Seriously, why don’t you have sense enough to stop embarrassing yourself?

“Remedial law”, session two for Spartacus.

In the attached case, the parties disagree as to the appropriate standard of review. The trial court must choose one, and so holds in its section titled “Standard of Review”:

COMPAC contends that the challenged ordinance is subject to strict scrutiny, because it
imposes a content-based expenditure limit on an independent political committee. (Memorandum
and Points of Authority in Support of Motion for Summary Judgment or Partial Summary Judgment
by All Plaintiffs at 16, hereafter â??Plaintiffsâ?? Motion,â?? Docket Item No. 10.) The Defendants contend that the ordinance is subject to a lower level of constitutional scrutiny because it is a contribution limit.

The court concludes:

Even though the harm to the COMPAC here is not as pronounced as in Lincoln Club, the
Court holds that the appropriate level of constitutional review is strict scrutiny: the restriction must be narrowly tailored to serve an overriding state interest.

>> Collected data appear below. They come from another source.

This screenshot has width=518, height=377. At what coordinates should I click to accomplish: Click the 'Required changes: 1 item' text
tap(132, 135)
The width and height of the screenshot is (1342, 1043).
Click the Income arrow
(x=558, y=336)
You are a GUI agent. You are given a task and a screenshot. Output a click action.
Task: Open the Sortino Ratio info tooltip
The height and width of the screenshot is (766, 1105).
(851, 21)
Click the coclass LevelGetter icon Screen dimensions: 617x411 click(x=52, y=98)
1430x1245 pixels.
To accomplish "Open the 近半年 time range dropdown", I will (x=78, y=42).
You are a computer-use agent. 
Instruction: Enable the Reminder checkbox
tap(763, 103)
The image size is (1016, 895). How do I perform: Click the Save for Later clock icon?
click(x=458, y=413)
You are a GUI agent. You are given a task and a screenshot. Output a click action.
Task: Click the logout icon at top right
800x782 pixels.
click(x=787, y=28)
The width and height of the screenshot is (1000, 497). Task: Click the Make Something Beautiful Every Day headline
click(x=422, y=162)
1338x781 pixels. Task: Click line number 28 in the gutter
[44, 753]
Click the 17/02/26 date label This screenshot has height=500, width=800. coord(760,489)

http://www.campaignlegalcenter.org/attachments/1651.pdf

Easy enough, if you can read - the trial court had to decide which standard of law applied as an initial legal threshold. Having established that the proper standard of review was strict scrutiny, the court went on to then apply that chosen standard and test the constitutionality of the ordinance being challenged.

Oddly, the federal district judge in the Northern District of California makes the same mistake Professor Schweber (and I) make. Spartacus, better email the judge too.

[quote]Spartacus32 wrote:

[quote]thunderbolt23 wrote:

I asked you about the standard of review - a very important aspect to the decision and a huge aspect to the unorthodox manner Walker came to his decision - and it’s clear you have absolutely no idea what I am talking about. You didn’t address the issue or even provide a relevant response. [/quote]

This is actually my fault. I let your use of the term ‘standard of review’ slide since you obviously have no idea what you are talking about and instead presented an argument about Judge Walker’s ruling. Since you decided to go ahead and bring personal insults into this, let me apologize now for not going ahead and pointing out what an idiot you are. [/quote]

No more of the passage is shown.